Nations including Belarus, Serbia and Hungary, which rely heavily on Gazprom supplies, have sought IMF bailouts to cover gaps in their budget, and Ukraine is hiking consumer gas prices 35% from December to plug its debts to Gazprom.
But in an interview with Business RT at the International Gas Forum in Moscow, Deputy CEO Aleksandr Medvedev said if states can't pay, they should use less gas.
“Every commodity that's delivered should be paid, we're not a charity organization. It's a little bit of a strange statement that in advance they'll not be able to pay. Obviously it's difficult economic situations in different companies and countries. But then they should look at their consumption models, to take as much gas as they could pay.”
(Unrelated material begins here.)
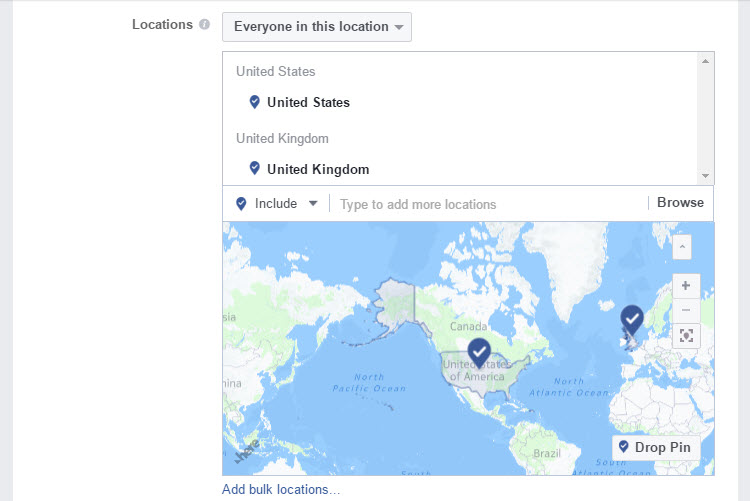Select the United States location entry
The height and width of the screenshot is (501, 750).
pyautogui.click(x=308, y=102)
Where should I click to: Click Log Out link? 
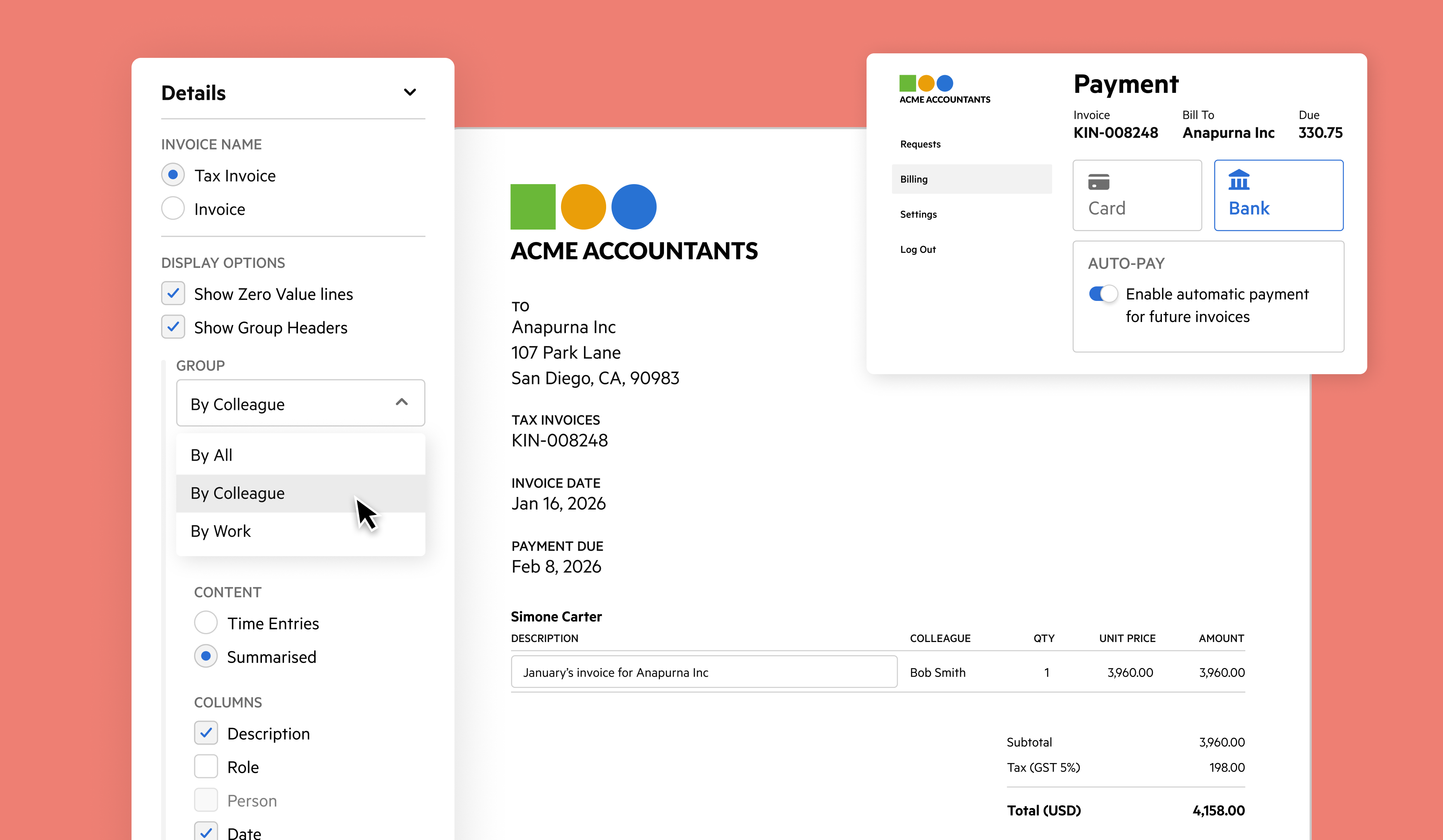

Also Speaking to Business RT, Joseph Stanislaw, Deloitte's Independent senior advisor on Energy & Resources, said Gazprom is right to demand payment in full for its gas supplies, but noted the problems being faced are not just limited to a few countries and reflect a worldwide shortage of credit.
“It’s a complicated issue. He’s absolutely right. If they cant afford to pay they shouldn’t buy. And the reality is the price will be too high for them because of exchange rate changes and other things. The demand will go down – no question of that. But in the short term they cant change their behaviour very very quickly. In the very short term this crisis means people can not pay debts and have access to credit lines. Its an issue of access to credit lines more than anything else. In the United States for example, there are major power companies who cant get access to credit to continue producing electricity. That was the state of affairs for about a month in the United States. It’s complicated all over the world, its not isolated to the countries he mentioned. So it’s a matter of how do you make concessions, understanding that at the time theres a severe need, and a severe crisis. This is a serious world economic problem.”